▸ What to do:
Reproduce word for word the part of the material that opens with the line containing "Toggle the Real mode button" and closes with the line containing "tap(623, 338)", both of those lines included. Leave the pictures out.

▸ Data:
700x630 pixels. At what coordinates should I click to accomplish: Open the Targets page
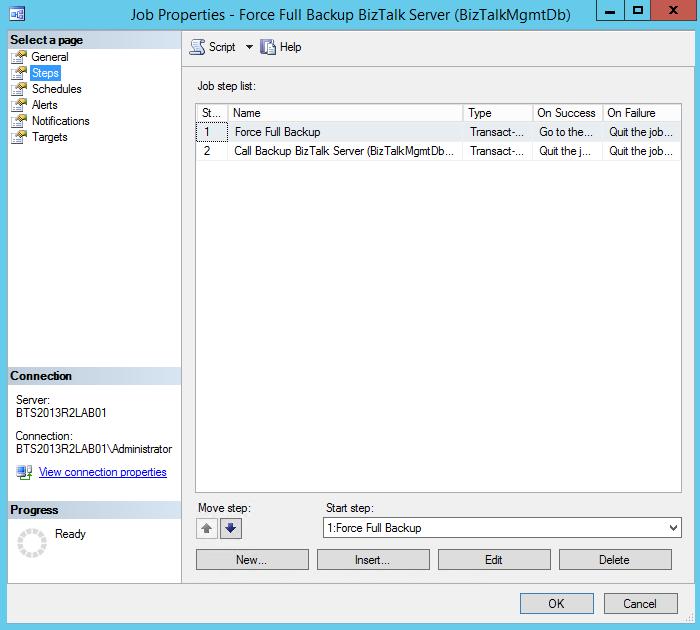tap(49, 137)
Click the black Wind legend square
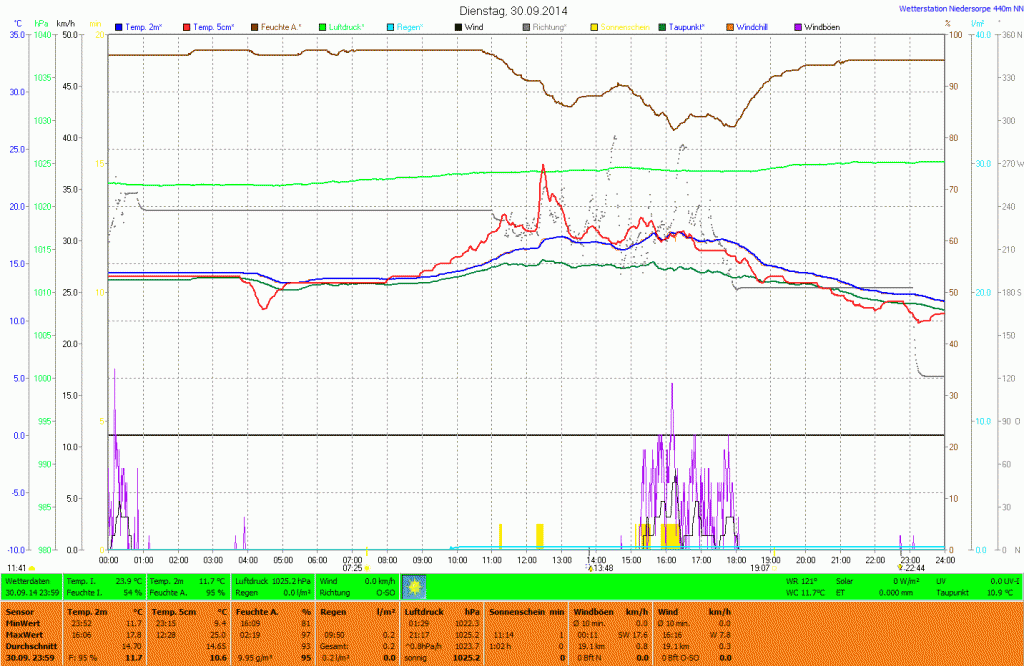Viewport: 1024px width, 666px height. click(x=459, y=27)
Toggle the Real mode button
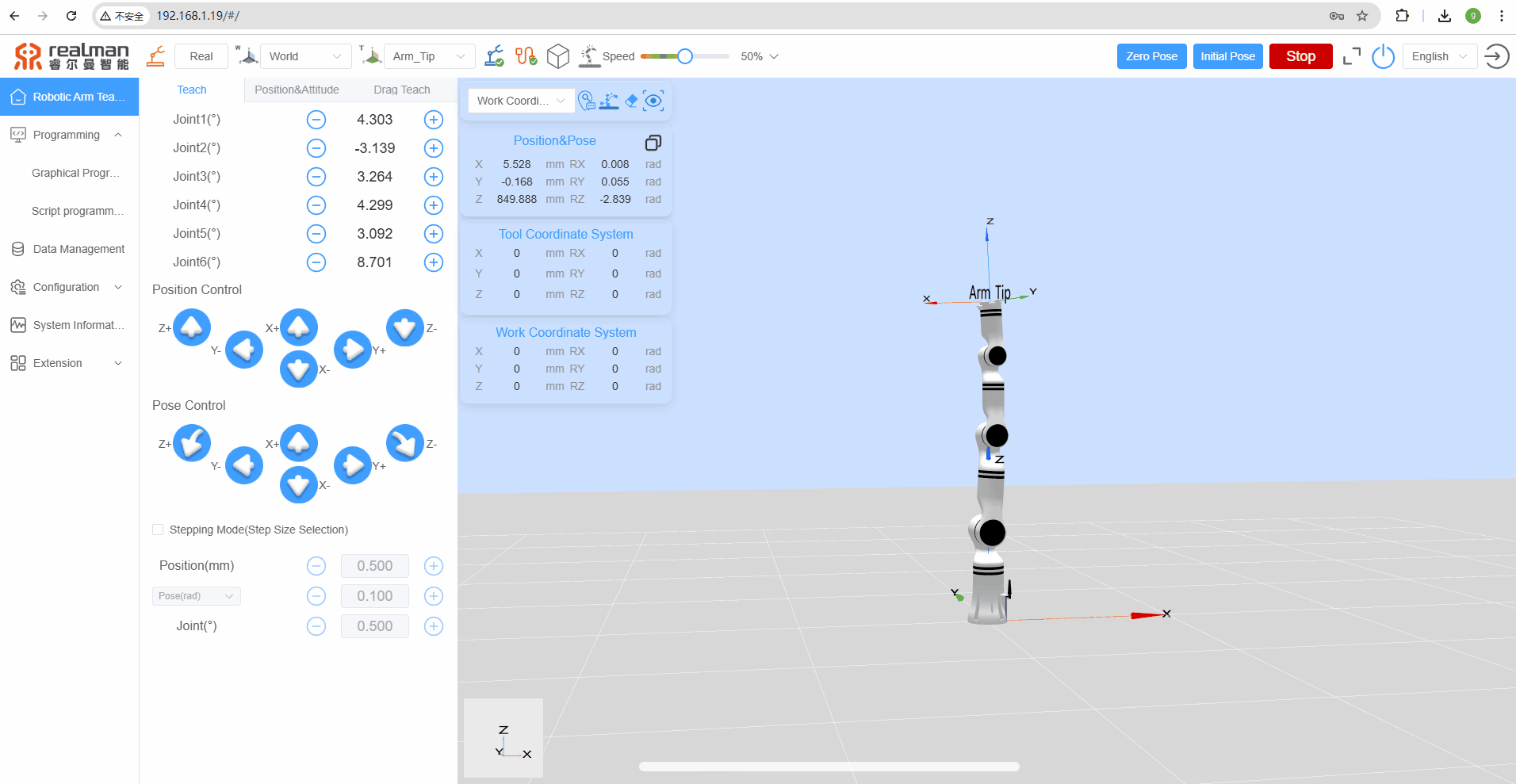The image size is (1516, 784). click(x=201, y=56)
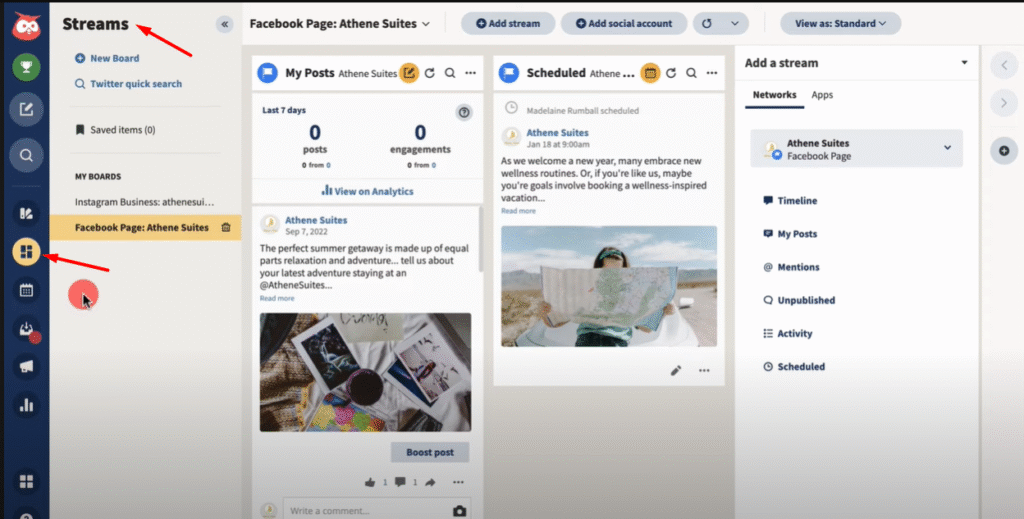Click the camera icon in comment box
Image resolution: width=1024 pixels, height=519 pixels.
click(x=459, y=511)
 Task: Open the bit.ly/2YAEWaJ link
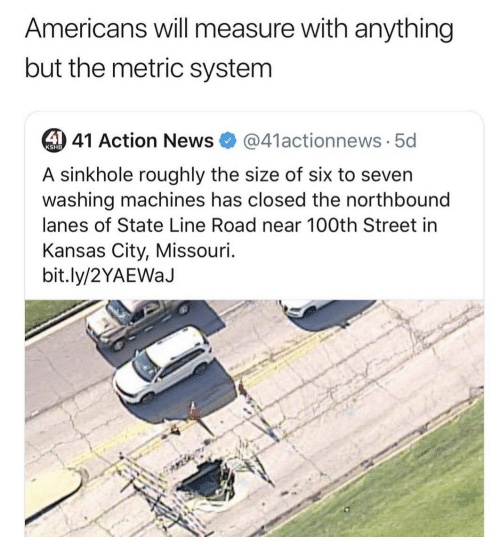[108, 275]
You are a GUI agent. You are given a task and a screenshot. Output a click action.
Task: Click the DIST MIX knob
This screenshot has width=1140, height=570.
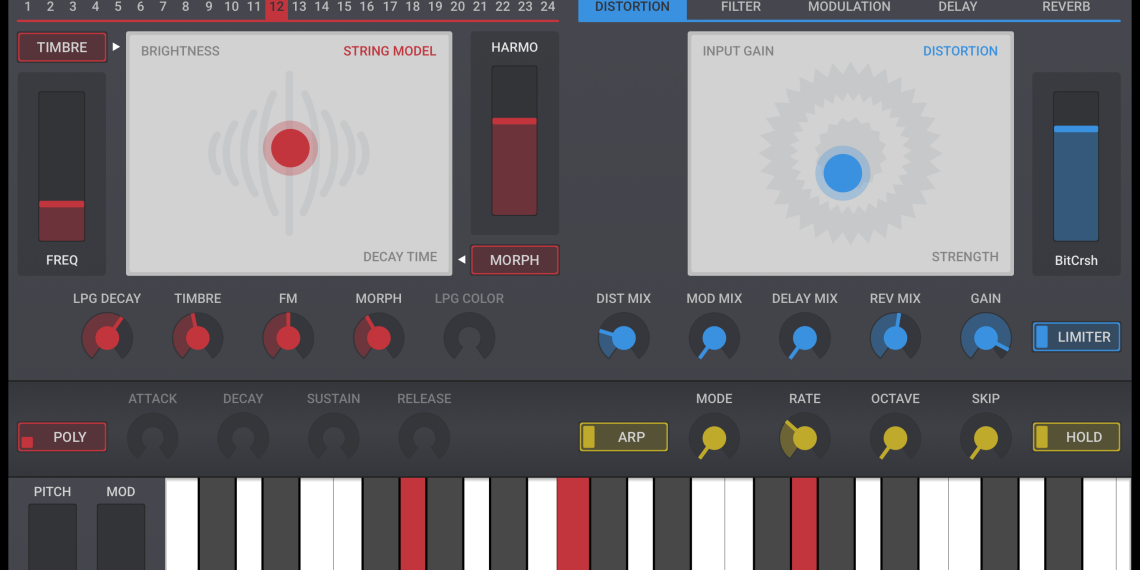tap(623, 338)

---

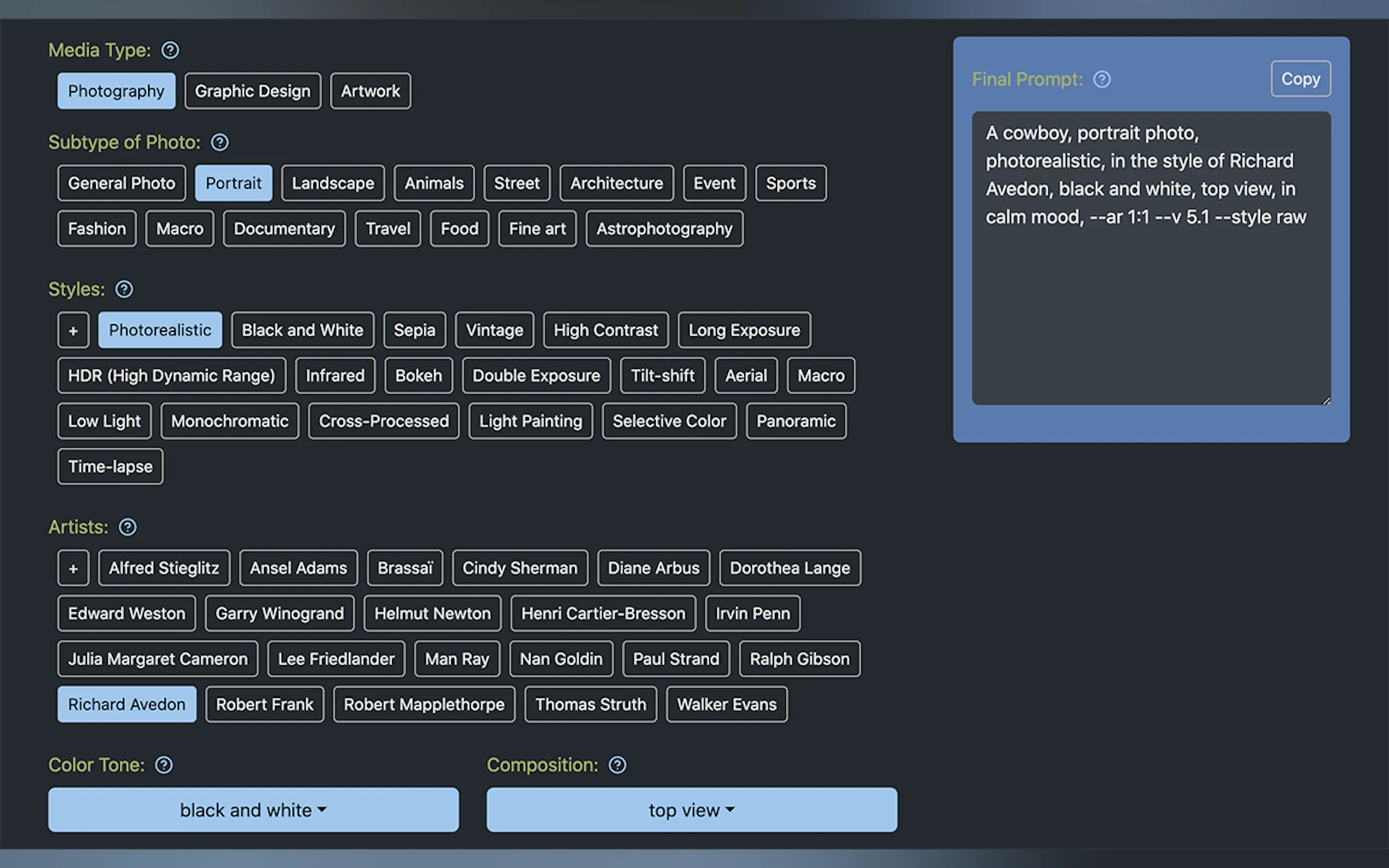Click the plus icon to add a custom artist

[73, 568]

---

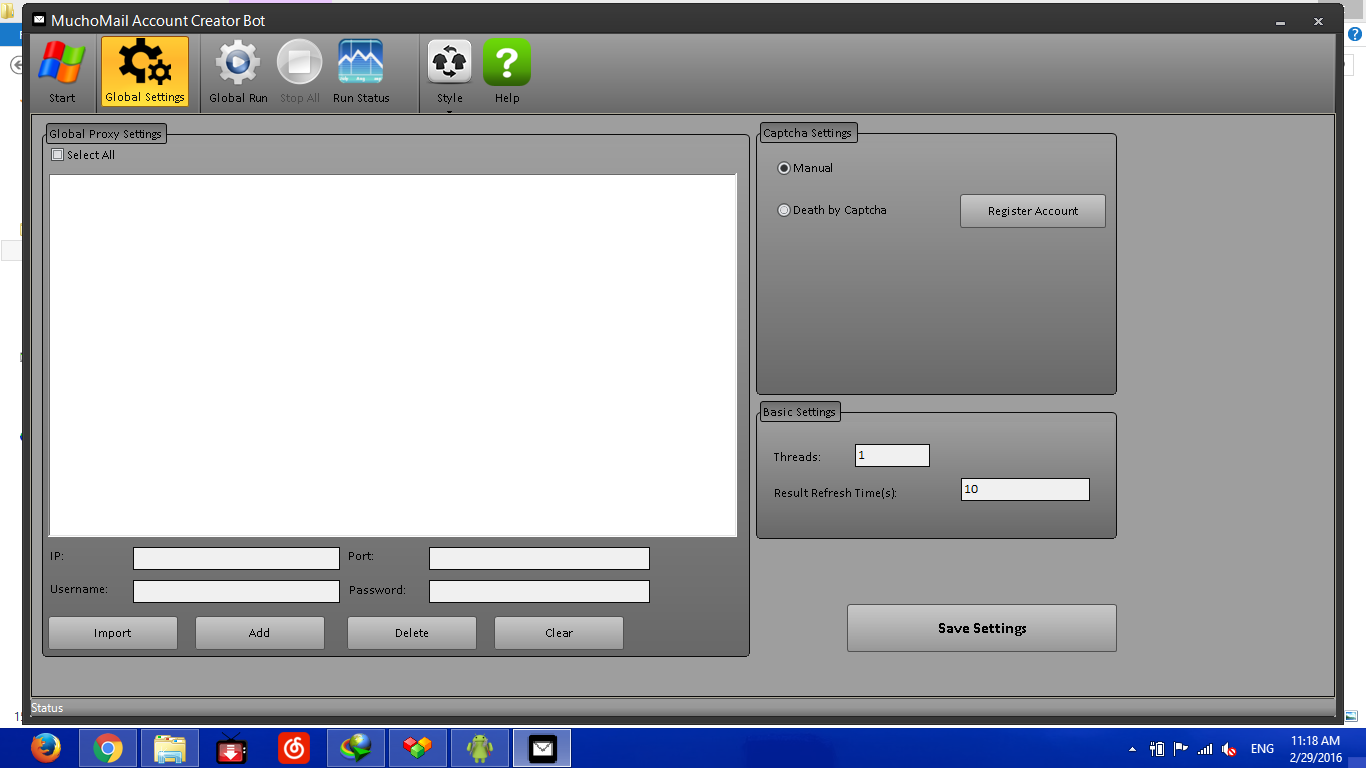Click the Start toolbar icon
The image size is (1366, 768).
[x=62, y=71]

▸ Written answer:
Toggle the Real mode button
The image size is (1516, 784). click(x=201, y=56)
Click the camera icon in comment box
Image resolution: width=1024 pixels, height=519 pixels.
click(x=459, y=511)
 Task: Open the bit.ly/2YAEWaJ link
[108, 275]
You are a GUI agent. You are given a task and a screenshot. Output a click action.
Task: Click the DIST MIX knob
This screenshot has width=1140, height=570.
tap(623, 338)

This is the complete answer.